Im Beispiel des Menon-Dialogs ist es auch diese bewusste Anwendung der “Sprache” Geometrie, um physische Dimensionen zu verstehen, und die Unterschiede, die sich aus einer eindimensionalen Handhabung (Verdoppelung der Länge einer Linie) im Gegensatz zu einer mehrdimensionalen Handhabung (Verdoppelung der Fläche durch Quadratur) ergeben. Diese dimensionalen Unterschiede sind grundlegend für alle weiteren komplexeren Überlegungen, weshalb es von großer Bedeutung ist, dass Schüler das Prinzip nicht nur als Formel lernen, sondern physisch selbst nachvollziehen, um ihr gedanklich-vernünftiges Potenzial zu stimulieren und in der Folge ausschöpfen zu können.
Kepler (wie auch Nikolaus von Kues) haben diesen pythagoreeisch-platonischen Ansatz nicht nur nachvollzogen, sondern entscheidend weiterentwickelt. Und Leibniz baut auf diesen “Ideen” auf und schafft ganz neue Dimensionen kreativer Vernunft. Nicht zuletzt sind die heute völlig selbstverständlichen Computer, ohne diese Entdeckungen von Kepler und Leibniz nicht denkbar.

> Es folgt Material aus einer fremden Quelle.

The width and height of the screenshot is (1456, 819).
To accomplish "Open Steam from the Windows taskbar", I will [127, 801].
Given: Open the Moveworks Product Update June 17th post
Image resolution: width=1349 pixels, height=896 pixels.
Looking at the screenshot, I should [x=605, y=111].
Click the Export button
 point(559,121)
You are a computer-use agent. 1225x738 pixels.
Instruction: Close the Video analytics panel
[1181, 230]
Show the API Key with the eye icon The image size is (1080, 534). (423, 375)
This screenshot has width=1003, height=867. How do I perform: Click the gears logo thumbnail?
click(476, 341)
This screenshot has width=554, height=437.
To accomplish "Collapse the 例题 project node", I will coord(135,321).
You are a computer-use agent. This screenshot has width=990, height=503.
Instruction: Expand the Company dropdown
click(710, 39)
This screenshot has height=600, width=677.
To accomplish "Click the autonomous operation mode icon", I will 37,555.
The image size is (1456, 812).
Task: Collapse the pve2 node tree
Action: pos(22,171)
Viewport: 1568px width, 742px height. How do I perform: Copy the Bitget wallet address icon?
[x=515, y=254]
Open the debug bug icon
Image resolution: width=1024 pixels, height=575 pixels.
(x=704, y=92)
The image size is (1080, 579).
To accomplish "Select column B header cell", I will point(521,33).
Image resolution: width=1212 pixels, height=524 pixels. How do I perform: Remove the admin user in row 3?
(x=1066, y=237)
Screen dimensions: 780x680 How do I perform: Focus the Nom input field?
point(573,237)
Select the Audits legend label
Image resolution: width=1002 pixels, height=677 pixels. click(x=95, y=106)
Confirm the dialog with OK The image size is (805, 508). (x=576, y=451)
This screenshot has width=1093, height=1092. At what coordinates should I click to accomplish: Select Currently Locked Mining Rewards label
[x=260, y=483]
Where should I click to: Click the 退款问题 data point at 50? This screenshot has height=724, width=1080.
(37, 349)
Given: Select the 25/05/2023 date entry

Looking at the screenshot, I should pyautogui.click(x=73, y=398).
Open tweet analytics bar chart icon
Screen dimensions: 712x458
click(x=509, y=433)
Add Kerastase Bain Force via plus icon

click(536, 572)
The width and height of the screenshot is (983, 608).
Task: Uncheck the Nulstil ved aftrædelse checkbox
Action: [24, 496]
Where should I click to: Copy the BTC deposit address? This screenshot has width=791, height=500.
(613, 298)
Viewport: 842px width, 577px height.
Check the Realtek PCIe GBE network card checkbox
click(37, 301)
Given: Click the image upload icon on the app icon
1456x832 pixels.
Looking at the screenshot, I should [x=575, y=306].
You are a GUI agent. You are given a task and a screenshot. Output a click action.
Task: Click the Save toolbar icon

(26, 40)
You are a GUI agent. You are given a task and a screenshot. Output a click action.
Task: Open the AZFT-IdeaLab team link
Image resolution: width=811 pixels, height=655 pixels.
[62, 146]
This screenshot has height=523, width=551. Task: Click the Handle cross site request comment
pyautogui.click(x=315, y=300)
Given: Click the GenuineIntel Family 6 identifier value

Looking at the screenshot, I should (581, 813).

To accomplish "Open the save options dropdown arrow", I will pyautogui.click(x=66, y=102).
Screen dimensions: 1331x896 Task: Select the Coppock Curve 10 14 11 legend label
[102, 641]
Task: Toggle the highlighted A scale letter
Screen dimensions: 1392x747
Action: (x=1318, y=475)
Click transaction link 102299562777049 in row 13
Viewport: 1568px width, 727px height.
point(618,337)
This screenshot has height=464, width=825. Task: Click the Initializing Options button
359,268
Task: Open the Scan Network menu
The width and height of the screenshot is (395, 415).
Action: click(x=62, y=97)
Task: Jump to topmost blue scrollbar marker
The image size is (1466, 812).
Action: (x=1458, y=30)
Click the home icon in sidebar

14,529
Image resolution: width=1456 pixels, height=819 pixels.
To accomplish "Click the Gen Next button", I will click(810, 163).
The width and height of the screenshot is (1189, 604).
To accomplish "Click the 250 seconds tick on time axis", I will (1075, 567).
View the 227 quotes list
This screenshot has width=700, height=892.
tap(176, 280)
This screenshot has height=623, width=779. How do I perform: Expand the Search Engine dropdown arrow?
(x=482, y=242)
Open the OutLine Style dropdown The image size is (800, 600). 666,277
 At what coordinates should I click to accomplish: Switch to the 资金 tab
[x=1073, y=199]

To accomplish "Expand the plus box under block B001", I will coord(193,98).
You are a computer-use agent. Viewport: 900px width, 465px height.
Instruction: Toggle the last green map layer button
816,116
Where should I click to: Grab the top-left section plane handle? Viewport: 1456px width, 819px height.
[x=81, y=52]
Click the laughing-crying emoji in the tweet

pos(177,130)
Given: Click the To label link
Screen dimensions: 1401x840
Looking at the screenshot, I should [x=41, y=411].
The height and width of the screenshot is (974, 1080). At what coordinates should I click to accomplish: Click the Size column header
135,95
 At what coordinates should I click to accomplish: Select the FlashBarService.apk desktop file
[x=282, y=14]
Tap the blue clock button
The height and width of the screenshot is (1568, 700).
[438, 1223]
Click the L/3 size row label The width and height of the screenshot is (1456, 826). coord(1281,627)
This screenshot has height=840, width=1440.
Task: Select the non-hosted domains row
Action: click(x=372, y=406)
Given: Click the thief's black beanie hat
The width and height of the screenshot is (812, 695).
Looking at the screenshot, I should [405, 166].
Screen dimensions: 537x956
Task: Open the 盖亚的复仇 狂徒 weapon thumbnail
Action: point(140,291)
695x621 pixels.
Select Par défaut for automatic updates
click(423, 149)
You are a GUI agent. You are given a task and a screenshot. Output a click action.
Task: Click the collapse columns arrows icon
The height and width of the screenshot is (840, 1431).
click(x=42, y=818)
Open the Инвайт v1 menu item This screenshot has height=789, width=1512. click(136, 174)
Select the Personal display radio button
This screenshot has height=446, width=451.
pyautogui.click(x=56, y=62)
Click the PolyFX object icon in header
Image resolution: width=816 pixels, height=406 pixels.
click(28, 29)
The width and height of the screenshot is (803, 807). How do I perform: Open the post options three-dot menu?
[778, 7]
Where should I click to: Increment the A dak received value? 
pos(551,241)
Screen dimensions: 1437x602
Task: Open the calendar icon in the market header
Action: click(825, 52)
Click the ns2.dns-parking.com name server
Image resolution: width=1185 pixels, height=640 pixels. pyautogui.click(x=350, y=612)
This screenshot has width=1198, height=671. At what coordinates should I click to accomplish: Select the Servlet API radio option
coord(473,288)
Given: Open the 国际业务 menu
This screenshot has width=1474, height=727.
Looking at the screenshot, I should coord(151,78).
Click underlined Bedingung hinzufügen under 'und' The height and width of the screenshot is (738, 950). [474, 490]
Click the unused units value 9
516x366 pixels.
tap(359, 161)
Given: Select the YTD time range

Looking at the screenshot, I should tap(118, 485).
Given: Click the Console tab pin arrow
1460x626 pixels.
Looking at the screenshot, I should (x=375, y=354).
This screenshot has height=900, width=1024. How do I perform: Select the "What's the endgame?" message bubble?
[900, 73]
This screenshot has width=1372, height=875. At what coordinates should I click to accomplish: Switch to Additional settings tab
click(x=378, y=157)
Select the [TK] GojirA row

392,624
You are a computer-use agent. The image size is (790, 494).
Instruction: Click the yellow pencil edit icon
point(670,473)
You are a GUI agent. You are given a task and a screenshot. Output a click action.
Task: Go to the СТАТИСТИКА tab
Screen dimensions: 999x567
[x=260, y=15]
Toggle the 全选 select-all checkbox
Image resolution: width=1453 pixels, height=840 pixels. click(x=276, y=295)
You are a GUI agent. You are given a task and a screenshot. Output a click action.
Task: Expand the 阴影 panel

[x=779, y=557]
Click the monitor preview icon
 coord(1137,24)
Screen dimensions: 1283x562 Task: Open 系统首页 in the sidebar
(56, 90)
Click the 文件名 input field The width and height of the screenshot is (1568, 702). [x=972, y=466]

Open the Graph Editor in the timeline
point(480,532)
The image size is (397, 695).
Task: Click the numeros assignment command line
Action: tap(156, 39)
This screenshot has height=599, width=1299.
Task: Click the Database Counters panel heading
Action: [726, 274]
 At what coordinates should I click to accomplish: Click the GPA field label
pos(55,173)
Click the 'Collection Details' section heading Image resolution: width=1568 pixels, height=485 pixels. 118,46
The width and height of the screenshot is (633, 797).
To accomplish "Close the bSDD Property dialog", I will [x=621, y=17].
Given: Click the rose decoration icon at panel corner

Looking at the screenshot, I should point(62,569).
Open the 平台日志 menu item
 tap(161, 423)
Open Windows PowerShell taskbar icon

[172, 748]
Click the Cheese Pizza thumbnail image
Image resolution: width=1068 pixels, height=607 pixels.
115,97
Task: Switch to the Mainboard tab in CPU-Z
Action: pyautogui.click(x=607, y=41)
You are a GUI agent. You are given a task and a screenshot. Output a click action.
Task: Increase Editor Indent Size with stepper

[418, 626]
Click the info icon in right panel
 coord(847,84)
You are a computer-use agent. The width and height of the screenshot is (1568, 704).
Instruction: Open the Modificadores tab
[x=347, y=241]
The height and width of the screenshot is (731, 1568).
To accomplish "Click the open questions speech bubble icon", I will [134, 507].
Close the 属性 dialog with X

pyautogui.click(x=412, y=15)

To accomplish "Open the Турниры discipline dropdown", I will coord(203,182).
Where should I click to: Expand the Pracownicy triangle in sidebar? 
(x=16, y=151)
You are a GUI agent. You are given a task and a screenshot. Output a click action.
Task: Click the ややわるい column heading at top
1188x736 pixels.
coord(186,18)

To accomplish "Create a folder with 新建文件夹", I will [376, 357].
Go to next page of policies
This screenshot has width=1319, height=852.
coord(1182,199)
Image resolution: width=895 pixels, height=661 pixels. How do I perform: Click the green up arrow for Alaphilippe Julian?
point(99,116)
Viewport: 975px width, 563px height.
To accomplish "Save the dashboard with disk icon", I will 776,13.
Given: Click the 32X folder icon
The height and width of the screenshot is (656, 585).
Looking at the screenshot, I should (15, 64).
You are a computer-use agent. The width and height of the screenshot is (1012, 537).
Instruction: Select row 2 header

Gerade Kepler und Leibniz haben diese Entdeckungen vor ihnen ganz bewusst als Reihe oder Kette wahrgenommen, die nur als ganzes betrachtet und verstanden werden kann. Und die sie um ein weiteres Glied erweitert haben, wie sie auch sicher waren, dass es nach ihnen weitere solcher Glieder/Entdeckungen geben müsse. Der Grund dafür war für Kepler und Leibniz (wie auch für alle anderen Humanisten der Renaissance) das göttliche Prinzip der Schöpfung, welches nach einem vernünftigen Grund harmonisch (d.h. verhältnismäßig) geordnet sein muss. Sie beziehen sich bei dieser Annahme auf die Philosophie des Platon aus seinem Timaios-Dialog.
“Es war aber und ist recht, dass der Beste nichts anderes, als das Schönste vollbringe, und da fand er nun, indem er es bei sich erwog, dass unter den ihrer Natur nach sichtbaren Dingen kein Vernunftloses jemals schöner sein werde als ein Vernunftbegabtes, wenn man beide als Ganze einander gegenüberstellt, dass aber wiederum Vernunft ohne Seele unmöglich irgend einem Gegenstande zuteilwerden könne. In dieser Erwägung fügte er die Vernunft in eine Seele und die Seele in einen Körper ein, und fügte so aus ihnen den Bau des Weltalls zusammen, um so naturgemäß das möglichst schönste und beste Werk vollendet zu sehen. Und so darf man denn als wahr scheinend aussprechen, dass diese Welt als ein beseeltes und vernünftiges Wesen durch des Gottes Absicht entstanden ist.”
— Platon, Timaios-Dialog, 30 St.
Auch Leonardo da Vinci war ein solcher Humanist, der das Prinzip allen Lebens mit den Proportionen des Goldenen Schnitts in bildlicher Darstellung verewigt hat. Johannes Kepler und vor ihm Luca Pacioli bezeichneten das Prinzip als Göttliche Proportion, was auf die Verhältnisse räumlicher Gestalt in den fünf Platonischen Körpern bezogen wurde.